Segment Open

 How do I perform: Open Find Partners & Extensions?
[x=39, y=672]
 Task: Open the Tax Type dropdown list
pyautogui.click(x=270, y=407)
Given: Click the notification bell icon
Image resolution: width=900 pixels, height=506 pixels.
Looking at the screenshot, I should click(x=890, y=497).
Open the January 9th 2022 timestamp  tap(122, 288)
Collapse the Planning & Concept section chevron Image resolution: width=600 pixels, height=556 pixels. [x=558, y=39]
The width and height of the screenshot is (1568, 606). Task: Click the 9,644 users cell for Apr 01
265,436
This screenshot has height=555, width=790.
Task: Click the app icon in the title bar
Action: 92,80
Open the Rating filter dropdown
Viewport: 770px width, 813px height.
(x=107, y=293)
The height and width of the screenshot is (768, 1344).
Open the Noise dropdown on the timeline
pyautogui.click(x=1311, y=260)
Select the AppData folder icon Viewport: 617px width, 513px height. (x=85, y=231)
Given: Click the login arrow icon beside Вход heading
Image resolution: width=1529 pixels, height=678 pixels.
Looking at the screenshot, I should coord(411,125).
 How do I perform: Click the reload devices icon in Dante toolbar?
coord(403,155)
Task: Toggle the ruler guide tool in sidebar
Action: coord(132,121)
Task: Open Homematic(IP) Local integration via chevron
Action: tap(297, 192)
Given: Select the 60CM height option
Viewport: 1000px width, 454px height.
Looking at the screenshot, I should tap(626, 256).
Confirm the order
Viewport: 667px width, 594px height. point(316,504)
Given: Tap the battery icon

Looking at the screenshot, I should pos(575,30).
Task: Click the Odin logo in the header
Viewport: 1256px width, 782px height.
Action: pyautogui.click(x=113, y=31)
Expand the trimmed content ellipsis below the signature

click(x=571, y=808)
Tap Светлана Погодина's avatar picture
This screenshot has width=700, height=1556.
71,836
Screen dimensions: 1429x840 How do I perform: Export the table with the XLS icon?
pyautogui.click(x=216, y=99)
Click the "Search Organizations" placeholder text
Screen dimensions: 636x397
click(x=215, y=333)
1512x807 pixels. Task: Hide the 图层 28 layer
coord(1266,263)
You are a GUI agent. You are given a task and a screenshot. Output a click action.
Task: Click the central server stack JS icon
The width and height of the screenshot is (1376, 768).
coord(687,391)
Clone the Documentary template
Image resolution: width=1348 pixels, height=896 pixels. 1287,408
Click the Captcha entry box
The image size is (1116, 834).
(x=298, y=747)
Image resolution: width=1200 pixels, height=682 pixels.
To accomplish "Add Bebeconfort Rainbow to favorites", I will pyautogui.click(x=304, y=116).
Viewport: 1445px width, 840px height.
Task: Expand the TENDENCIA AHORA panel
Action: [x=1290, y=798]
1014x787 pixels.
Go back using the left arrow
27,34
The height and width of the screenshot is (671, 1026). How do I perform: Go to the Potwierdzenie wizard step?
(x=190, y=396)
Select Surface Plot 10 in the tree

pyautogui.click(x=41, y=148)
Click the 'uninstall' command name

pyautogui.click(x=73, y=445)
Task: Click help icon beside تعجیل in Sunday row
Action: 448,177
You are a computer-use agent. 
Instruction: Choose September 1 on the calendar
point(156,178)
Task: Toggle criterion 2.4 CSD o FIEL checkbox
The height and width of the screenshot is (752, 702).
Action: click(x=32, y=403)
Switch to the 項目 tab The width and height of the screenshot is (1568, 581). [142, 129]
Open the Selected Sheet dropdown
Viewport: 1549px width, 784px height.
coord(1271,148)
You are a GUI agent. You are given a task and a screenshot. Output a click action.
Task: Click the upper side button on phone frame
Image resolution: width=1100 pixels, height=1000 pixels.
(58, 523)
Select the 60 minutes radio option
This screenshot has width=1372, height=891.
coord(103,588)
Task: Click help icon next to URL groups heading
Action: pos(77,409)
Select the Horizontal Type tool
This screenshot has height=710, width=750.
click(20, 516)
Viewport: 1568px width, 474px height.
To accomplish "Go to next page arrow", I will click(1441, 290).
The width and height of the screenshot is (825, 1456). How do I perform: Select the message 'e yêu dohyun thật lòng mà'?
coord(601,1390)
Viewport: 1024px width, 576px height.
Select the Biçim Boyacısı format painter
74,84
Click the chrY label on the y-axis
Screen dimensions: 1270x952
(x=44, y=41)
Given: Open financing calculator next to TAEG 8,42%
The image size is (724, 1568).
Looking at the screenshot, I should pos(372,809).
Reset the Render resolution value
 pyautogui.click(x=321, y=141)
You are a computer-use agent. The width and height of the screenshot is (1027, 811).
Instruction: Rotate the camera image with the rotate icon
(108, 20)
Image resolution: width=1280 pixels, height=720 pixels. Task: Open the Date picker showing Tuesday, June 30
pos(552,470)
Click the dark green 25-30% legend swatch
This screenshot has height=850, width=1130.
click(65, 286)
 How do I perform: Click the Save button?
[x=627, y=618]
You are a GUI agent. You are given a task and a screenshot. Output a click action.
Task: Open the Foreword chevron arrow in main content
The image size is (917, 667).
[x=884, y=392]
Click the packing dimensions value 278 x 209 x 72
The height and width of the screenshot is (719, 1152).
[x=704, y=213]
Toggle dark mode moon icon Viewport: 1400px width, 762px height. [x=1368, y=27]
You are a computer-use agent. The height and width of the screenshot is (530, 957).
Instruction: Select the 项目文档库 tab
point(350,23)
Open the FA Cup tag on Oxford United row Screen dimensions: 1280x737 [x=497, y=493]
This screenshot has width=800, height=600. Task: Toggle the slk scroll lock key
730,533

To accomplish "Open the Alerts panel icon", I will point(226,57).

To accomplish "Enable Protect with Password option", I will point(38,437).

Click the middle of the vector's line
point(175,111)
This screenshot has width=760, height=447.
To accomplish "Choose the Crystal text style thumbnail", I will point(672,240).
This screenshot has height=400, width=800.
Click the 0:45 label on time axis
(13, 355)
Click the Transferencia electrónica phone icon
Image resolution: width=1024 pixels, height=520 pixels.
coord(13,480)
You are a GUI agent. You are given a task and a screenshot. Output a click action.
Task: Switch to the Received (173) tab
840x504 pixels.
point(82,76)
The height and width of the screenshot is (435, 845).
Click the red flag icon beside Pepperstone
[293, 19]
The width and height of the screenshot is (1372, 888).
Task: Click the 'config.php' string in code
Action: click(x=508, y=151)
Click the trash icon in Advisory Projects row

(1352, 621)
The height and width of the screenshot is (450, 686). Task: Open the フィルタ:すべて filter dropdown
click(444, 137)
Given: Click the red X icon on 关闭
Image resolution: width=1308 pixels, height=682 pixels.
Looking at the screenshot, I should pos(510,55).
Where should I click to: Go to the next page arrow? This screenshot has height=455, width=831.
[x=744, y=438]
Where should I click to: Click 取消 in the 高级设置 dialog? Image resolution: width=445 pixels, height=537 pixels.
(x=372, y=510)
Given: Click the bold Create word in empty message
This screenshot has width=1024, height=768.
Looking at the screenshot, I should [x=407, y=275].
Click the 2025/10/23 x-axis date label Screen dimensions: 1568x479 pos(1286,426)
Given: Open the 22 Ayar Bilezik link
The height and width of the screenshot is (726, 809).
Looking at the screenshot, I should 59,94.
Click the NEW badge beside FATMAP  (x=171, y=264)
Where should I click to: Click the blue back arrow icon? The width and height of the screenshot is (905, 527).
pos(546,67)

Segment Closed

→ What you are asked to do:
The lines you return should be those above that contain the word "computer", every one of them.

→ Expected answer:
You are a computer-use agent. 
You are a computer-use agent. The width and height of the screenshot is (1027, 811).
You are a computer-use agent. The height and width of the screenshot is (530, 957).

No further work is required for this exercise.